Moreover, in view of the nature of the criminal charges and the length of time the criminal proceedings are taking, we believe it is unreasonable for the Home Office to pause consideration of F’s application.
Finally, we are also arguing that the delay has directly resulted in the hardship to F, which amounts to a violation of his rights under Article 3 and Article 8 of the European Convention on Human Rights.


Are other people experiencing the same issues?

In short—yes.

Our partner organisations report that other vulnerable EU citizens are experiencing long delays (of over six months and in some cases well over a year) in the processing of their EUSS applications.

These delays are causing uncertainty about people’s rights and entitlements. Some applicants are struggling to access benefits they should be entitled to. Others have not been able to obtain valid certificates of application that would allow them to continue to prove their right to work pending a decision.

A significant number of those left in limbo have disabilities or other complex needs. In some cases support organisations and even MPs have written to the Home Office asking for decisions to be expedited—usually to no avail. (Both individuals and support organisations report difficulties contacting the Home Office.)  

Many (though not all) of those experiencing EUSS delays have had their cases put on hold either because they have a criminal record or because they are facing criminal charges. The charges or convictions concerned frequently relate to low-level offences linked to poverty and addiction.

Applicants report distress and anxiety as a result of the delays. At least one has been denied the opportunity to study at university because they could not prove their eligibility for student finance.

What wider issues does this challenge raise?

The Home Office’s policy of staying EUSS applications where there is a pending prosecution benefits nobody.

As PILC solicitor Ellen Fotheringham puts it: ‘Our client, who has lived in the UK for over 15 years, is on the verge of street homelessness as a result of this policy. It is clear that despite countless warnings no lessons have been learned by this government from the Windrush Scandal, with EU citizens now being exposed to the same devastating uncertainty about their rights.’

There is another an important principle at play in this case: a person’s right to remain should not depend on whether they have been charged with or convicted of a criminal offence.

Over 11 million people in the UK have a criminal record.
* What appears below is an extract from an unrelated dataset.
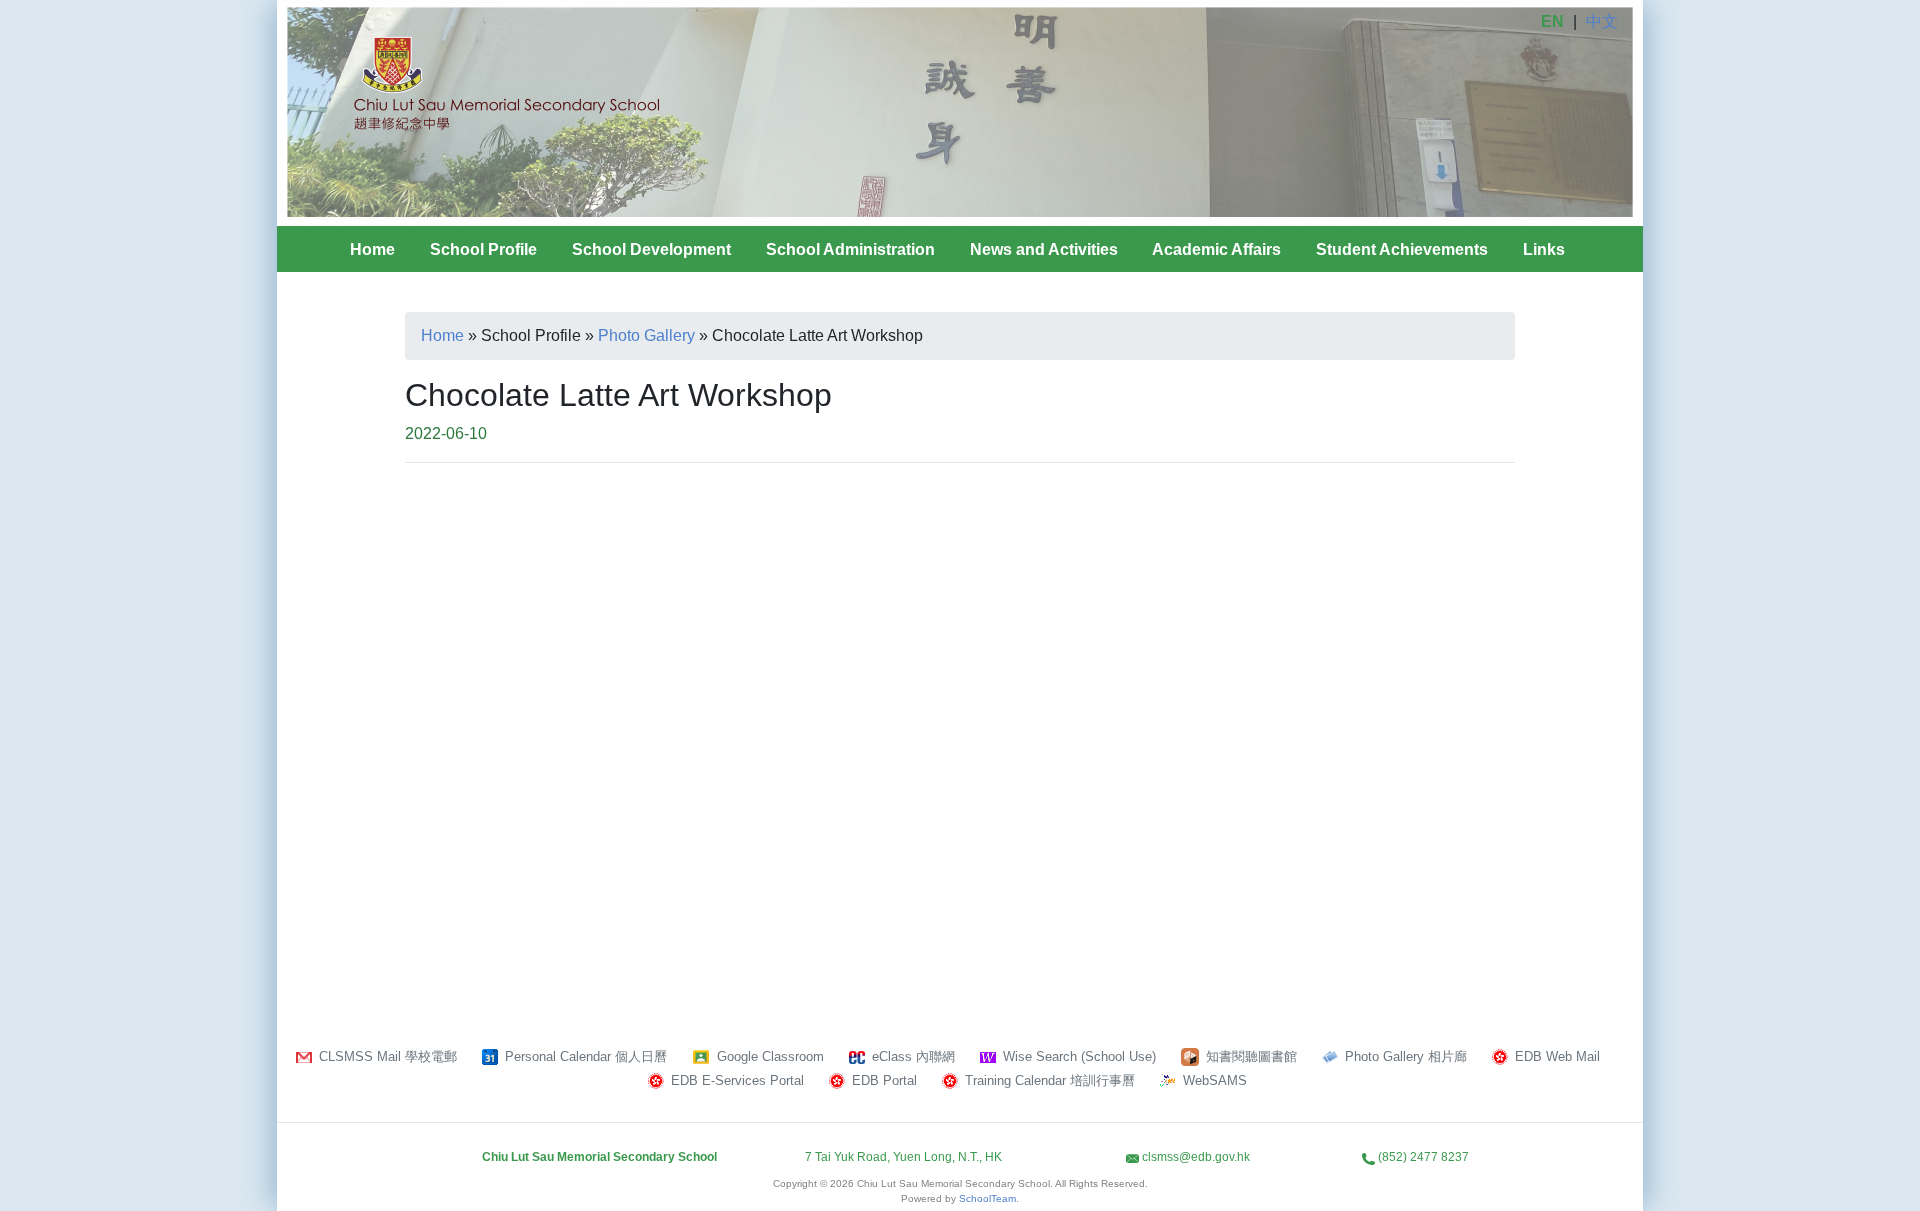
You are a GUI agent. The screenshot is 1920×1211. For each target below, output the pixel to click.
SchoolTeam (987, 1198)
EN (1552, 21)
There is a strong link between poverty (and other forms of structural injustice) and having a criminal conviction. Those who are racialised as non-white and those from a migrant background are disproportionately likely to have a criminal record despite people from such groups not being more likely to commit crime.

Stopping people from regularising their immigration status due to a pending prosecution is just one instance of a trend through which rights that should be universal (such as a person’s right to live in the country they call home) are increasingly being differentiated. This means some people are accorded those rights unconditionally, while others (usually members of marginalised groups) may be denied them in certain circumstances.

The government’s plan to make it easier to deprive some British citizens of their citizenship represents another example of this worrying trend.

We will provide further updates on this case as it progresses.